From the records below, extract only the lines running from the line with "You are a computer-use agent. Screen dimensions: 831x444" to the line with "This screenshot has width=806, height=694.", both lines included, reproducing them exactly.

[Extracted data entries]
- Opening Delimiter -

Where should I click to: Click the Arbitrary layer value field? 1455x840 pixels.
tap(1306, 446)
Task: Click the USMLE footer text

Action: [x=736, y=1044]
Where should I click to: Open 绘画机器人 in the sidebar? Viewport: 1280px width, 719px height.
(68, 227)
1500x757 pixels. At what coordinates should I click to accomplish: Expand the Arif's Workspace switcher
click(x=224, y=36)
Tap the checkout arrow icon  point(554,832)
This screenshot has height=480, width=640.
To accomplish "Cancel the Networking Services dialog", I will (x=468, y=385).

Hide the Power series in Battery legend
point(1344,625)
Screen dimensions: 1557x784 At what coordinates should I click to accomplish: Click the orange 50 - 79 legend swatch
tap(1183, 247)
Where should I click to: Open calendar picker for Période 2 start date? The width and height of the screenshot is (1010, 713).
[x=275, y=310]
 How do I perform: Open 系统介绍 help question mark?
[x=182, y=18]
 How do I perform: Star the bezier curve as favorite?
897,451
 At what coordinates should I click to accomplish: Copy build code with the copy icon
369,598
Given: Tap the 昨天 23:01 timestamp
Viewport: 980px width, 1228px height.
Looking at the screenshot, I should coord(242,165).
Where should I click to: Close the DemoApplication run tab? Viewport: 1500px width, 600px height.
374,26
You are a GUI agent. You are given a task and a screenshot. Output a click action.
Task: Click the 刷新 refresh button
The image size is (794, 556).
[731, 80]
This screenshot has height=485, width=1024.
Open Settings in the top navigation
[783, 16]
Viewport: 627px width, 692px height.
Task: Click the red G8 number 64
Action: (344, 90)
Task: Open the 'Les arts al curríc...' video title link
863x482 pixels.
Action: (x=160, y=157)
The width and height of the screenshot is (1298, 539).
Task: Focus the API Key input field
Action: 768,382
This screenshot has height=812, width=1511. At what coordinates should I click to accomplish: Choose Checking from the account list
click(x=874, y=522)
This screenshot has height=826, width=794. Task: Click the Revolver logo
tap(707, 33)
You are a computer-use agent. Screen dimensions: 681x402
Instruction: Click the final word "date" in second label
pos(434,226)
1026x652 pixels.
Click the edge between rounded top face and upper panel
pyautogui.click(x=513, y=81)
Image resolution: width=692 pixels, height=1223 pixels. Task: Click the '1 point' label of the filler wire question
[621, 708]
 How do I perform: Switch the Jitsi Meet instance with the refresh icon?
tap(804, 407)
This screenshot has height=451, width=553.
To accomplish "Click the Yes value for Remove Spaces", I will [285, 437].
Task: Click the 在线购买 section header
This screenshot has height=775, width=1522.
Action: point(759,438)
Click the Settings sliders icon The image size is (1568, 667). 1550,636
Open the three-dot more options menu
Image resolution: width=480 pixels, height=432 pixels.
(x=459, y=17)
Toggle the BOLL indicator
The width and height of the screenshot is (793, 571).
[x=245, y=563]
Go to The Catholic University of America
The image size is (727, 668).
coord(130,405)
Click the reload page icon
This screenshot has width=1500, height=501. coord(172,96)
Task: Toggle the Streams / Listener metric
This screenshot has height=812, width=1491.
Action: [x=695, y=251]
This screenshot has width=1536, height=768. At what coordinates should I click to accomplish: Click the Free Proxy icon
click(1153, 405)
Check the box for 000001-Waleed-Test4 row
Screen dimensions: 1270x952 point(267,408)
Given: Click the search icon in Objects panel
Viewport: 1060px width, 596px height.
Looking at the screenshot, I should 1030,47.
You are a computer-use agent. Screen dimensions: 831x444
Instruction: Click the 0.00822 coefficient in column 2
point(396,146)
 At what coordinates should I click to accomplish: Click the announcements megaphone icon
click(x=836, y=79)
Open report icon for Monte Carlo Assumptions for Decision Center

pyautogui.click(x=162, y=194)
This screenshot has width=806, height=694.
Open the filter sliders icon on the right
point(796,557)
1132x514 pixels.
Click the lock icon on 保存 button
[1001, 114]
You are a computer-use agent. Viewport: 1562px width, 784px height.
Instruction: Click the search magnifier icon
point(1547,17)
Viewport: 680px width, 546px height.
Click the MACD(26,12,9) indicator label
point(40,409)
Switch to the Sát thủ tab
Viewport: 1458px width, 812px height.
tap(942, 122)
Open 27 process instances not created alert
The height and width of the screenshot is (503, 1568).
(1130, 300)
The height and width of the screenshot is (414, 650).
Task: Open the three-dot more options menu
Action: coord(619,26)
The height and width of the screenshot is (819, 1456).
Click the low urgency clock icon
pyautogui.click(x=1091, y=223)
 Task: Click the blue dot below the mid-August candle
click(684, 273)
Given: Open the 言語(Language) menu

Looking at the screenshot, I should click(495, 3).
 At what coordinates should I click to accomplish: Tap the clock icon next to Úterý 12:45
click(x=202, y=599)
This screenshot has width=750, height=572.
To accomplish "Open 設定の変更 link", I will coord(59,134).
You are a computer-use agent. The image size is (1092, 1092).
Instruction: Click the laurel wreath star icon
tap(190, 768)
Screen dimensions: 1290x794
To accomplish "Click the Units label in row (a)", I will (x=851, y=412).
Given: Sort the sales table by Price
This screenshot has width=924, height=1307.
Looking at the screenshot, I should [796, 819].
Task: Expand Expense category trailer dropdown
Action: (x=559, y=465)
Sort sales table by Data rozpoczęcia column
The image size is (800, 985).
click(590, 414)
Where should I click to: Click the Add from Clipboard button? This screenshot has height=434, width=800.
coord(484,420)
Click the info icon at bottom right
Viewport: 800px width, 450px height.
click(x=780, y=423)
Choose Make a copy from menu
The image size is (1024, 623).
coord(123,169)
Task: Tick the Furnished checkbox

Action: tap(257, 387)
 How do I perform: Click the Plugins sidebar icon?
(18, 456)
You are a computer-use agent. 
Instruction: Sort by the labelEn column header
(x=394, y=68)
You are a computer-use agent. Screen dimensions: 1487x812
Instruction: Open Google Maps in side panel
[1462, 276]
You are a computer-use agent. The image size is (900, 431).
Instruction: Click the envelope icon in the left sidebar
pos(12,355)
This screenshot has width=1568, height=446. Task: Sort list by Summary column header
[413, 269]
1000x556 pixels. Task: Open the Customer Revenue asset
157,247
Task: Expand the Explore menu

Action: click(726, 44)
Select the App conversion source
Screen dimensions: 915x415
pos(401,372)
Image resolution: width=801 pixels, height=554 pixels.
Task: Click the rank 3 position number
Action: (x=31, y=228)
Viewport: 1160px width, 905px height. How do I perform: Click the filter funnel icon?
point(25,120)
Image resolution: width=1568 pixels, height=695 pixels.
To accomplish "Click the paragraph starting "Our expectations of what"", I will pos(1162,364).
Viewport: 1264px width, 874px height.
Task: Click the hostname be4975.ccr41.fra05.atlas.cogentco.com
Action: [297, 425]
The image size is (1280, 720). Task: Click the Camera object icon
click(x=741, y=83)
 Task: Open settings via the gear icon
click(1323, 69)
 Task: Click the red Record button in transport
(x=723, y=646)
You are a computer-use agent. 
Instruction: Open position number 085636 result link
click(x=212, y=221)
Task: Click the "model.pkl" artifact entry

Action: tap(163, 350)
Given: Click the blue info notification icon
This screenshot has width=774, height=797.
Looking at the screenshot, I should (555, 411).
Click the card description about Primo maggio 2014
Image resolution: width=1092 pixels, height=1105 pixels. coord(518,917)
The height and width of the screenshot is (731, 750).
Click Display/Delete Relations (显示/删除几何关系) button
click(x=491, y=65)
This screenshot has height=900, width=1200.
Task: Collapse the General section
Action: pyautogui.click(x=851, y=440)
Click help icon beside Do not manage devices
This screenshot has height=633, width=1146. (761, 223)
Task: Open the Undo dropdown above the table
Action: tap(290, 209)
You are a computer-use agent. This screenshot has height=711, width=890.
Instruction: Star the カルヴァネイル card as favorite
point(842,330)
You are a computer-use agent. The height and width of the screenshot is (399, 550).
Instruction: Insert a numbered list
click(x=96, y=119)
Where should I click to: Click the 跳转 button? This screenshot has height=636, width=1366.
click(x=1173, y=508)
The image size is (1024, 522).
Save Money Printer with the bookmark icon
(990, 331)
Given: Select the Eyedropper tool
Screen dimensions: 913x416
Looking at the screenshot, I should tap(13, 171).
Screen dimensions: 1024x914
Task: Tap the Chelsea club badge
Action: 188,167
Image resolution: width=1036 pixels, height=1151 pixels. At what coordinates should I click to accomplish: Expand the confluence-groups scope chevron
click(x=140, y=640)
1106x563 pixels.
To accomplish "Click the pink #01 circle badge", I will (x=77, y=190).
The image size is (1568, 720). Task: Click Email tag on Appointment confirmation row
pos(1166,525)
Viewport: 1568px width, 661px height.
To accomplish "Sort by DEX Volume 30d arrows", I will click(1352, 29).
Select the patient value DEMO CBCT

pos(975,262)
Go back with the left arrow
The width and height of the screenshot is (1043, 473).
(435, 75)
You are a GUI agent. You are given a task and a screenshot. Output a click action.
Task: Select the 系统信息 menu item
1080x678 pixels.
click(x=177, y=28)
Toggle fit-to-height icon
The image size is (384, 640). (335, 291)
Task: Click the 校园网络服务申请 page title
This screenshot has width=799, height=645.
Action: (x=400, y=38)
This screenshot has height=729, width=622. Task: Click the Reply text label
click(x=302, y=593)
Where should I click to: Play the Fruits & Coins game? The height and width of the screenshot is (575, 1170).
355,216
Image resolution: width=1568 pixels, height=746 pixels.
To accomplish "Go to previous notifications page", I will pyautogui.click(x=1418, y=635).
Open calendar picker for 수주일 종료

- Closing Delimiter -

◆ **Written reply**:
You are a computer-use agent. Screen dimensions: 831x444
Instruction: Click the 0.00822 coefficient in column 2
point(396,146)
 At what coordinates should I click to accomplish: Click the announcements megaphone icon
click(x=836, y=79)
Open report icon for Monte Carlo Assumptions for Decision Center

pyautogui.click(x=162, y=194)
This screenshot has width=806, height=694.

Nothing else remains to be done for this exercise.